Most people tell you to play the board and not the man because if you alter your style based on your opponent you are more likely to get into positions you aren’t familiar with and you can get into trouble not only psychologically, but you run the risk of getting bad or unfamiliar positions.  I’m not sure I agree with Webb's advice on this though. 
Webb gives valuable advice on how to use the information gleaned from you analysis that will enable you to play to your strengths rather than to improve upon one's weaknesses. Once again, this advice is an attempt to maximizing your practical results.

When it comes to everybody’s favorite topic, openings, Webb recommends having a primary and a secondary opening in your repertoire and he includes some brief comments on how to go about learning an opening given a limited amount of time to study.

In the chapters How to catch Rabbits and How to trap Heffalumps, Webb recommends adopting a style to counter your opponent’s.  Again, some may find the advice to change their style questionable, but I do agree with his advice on how to play against weaker opponents…keep things simple and wait for them to blunder.  Come to think of it that’s how I play against stronger opponents in the hope that it's me that doesn’t blunder.  That goes against Webb’s (and other player’s advice) to go for for positions that are so complicated and unclear that either player is likely to make a mistake.

Remember that in this book Webb is only concerned with winning and not becoming a better player through increasing one’s understanding of chess.

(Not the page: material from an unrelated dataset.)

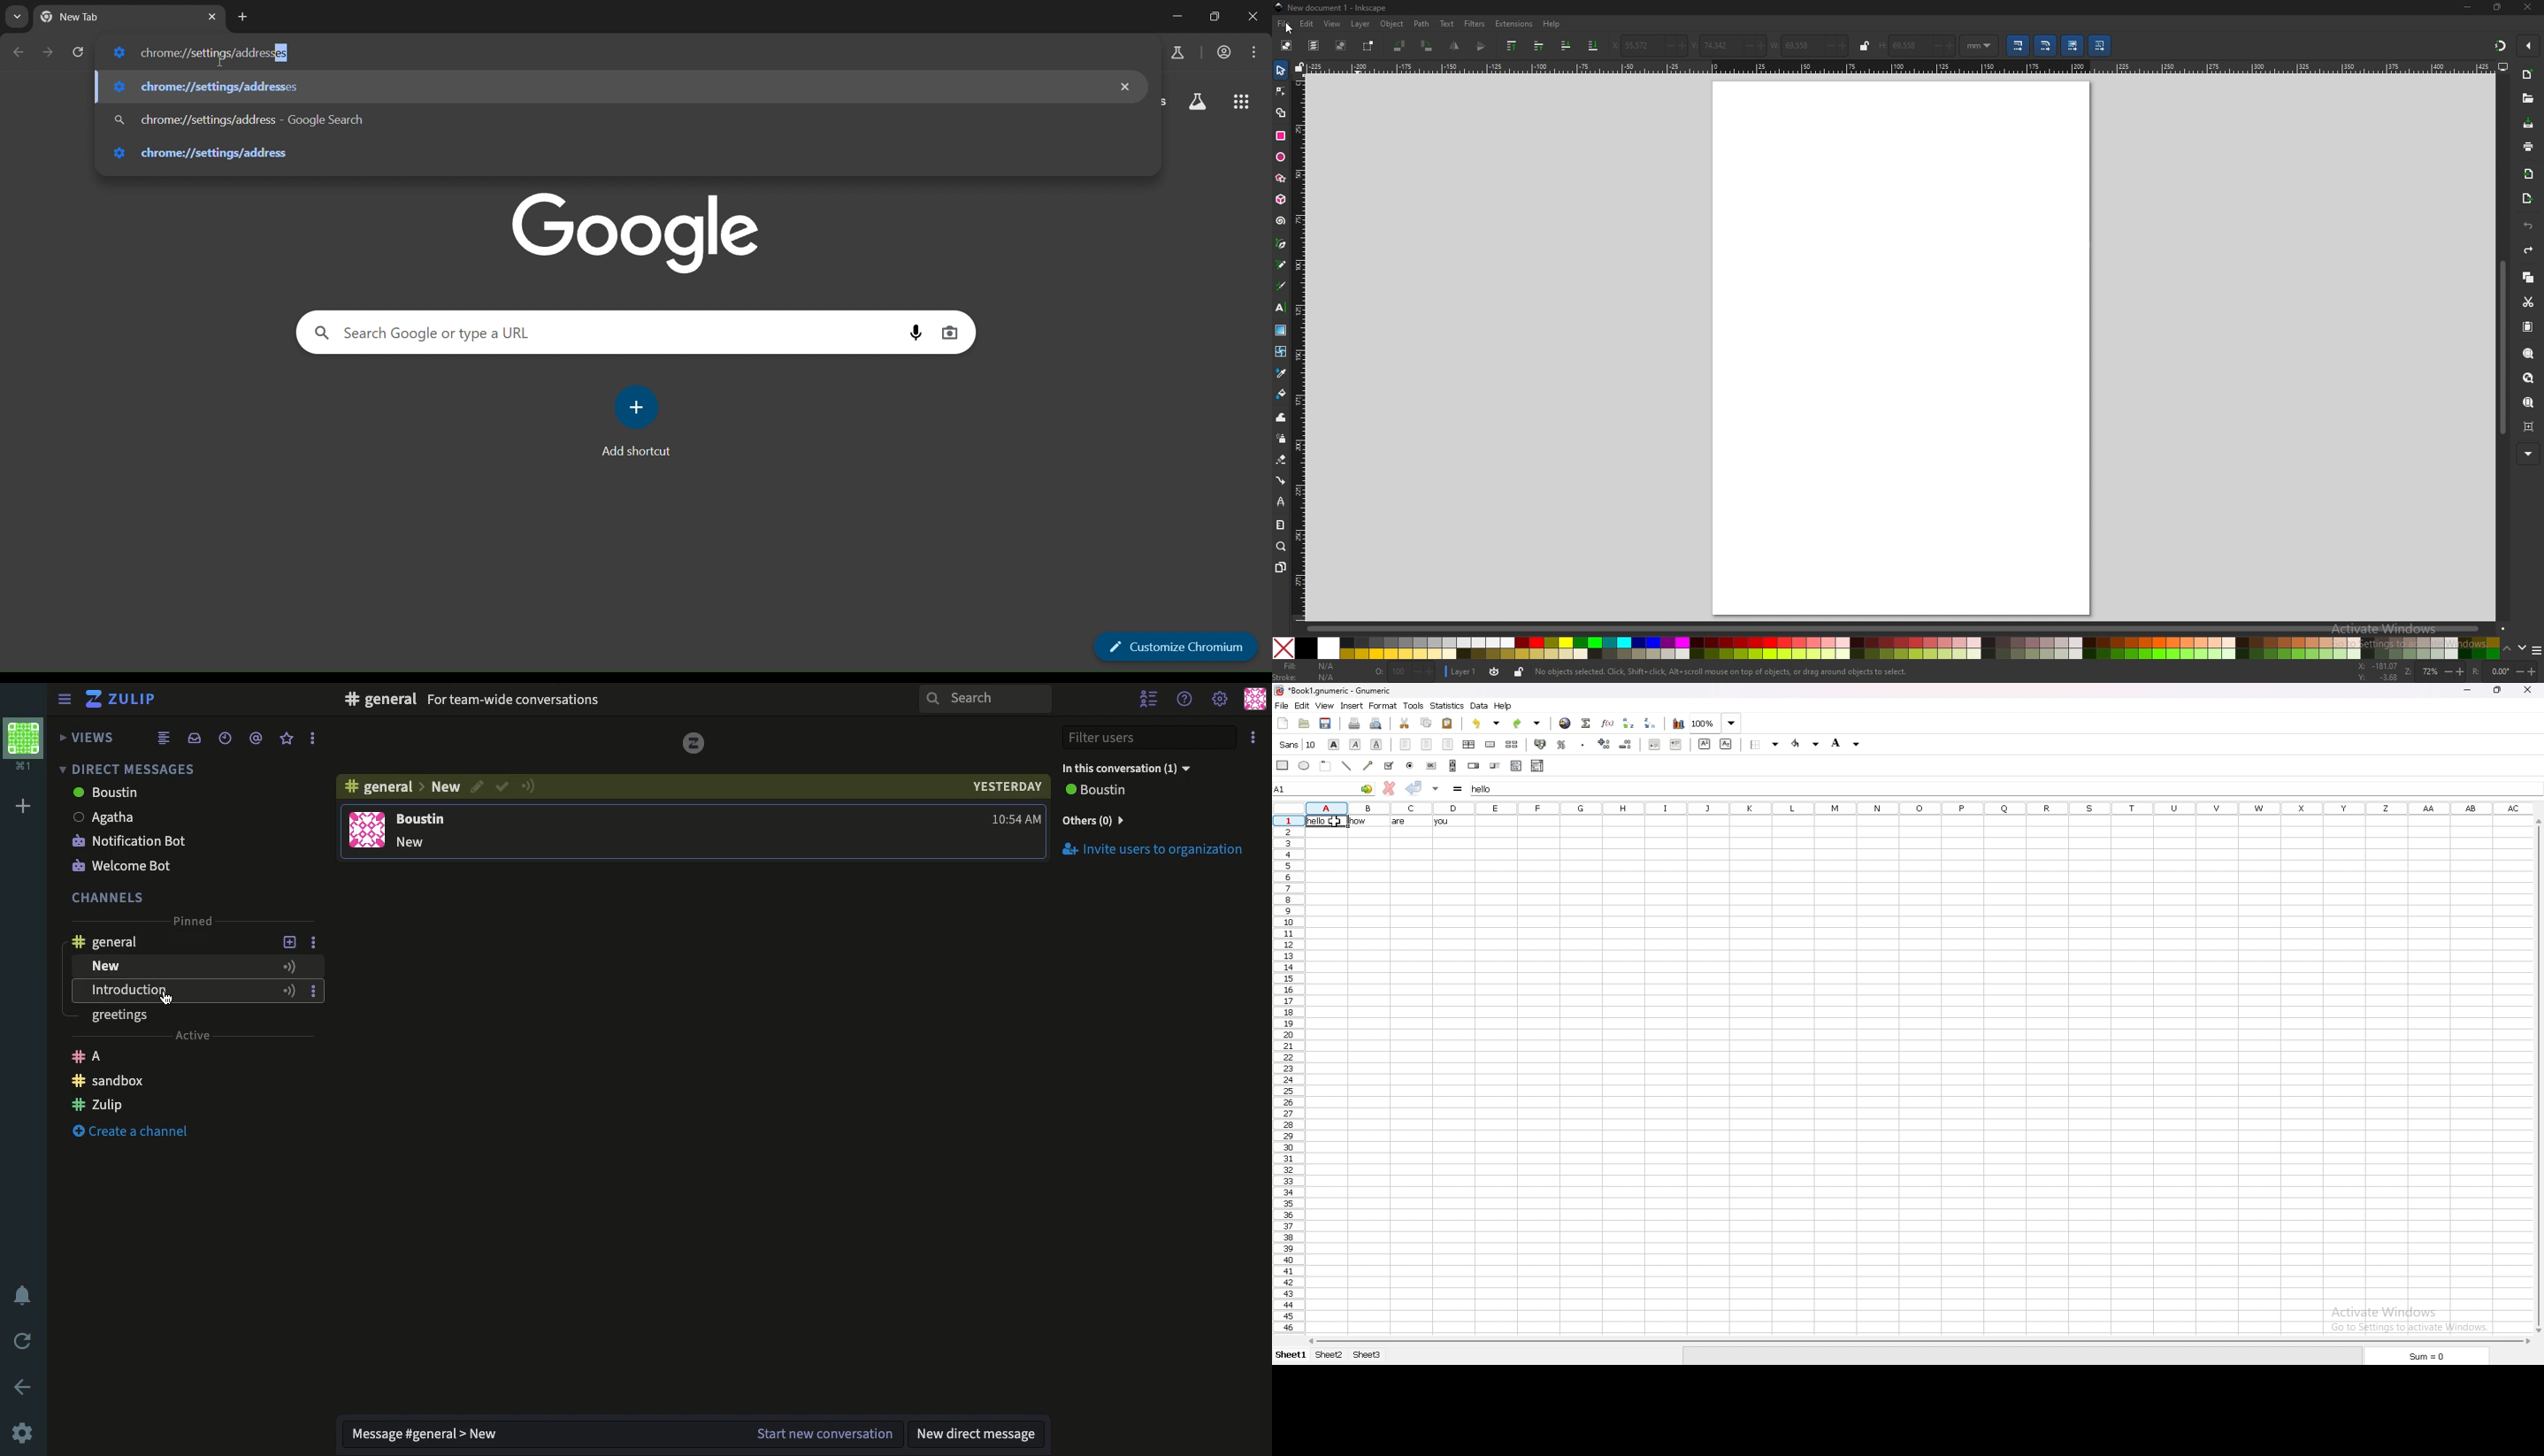 Image resolution: width=2548 pixels, height=1456 pixels. What do you see at coordinates (2101, 45) in the screenshot?
I see `move patterns` at bounding box center [2101, 45].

His point is that it’s only a game, and we are within our rights to do anything we can within the rules to win.

Other chapters include How to win won positions, What to do in drawn positions, Clock control, and How to avoid silly mistakes.

One point Webb makes in the latter chapter no longer applies though because of a change in FIDE rules.  Webb advised writing your move down on the scoresheet before playing it. This was almost always the way we did it back in the old days and it wasn’t uncommon to see scoresheets with half the moves scratched out as minds were frequently changed. Players often took three approaches. 1) write the move down and immediately play it 2) write the move down while shielding it from your opponent’s view with the other hand then lay your pen over the move and think a few more seconds before making it.  Then there was the third type; the type who would do something I’m sure would have met Webb’s approval; write their move down in full view of their opponent then stare at the board for a couple of minutes knowing that your opponent was thinking about how to meet the move written on the scoresheet then play something else. 

In the final two chapters Webb covers Quick Play and recommends a gambit opening repertoire because the clock is a factor  and in Correspondence Play he advises being particularly careful in your choice of opening since a poor opening can lead to literally years of suffering.

For all players under master!

1 comment:

  1. This was a fun book to read. It really only covers psychological aspects of chess, not a how to improve you chess.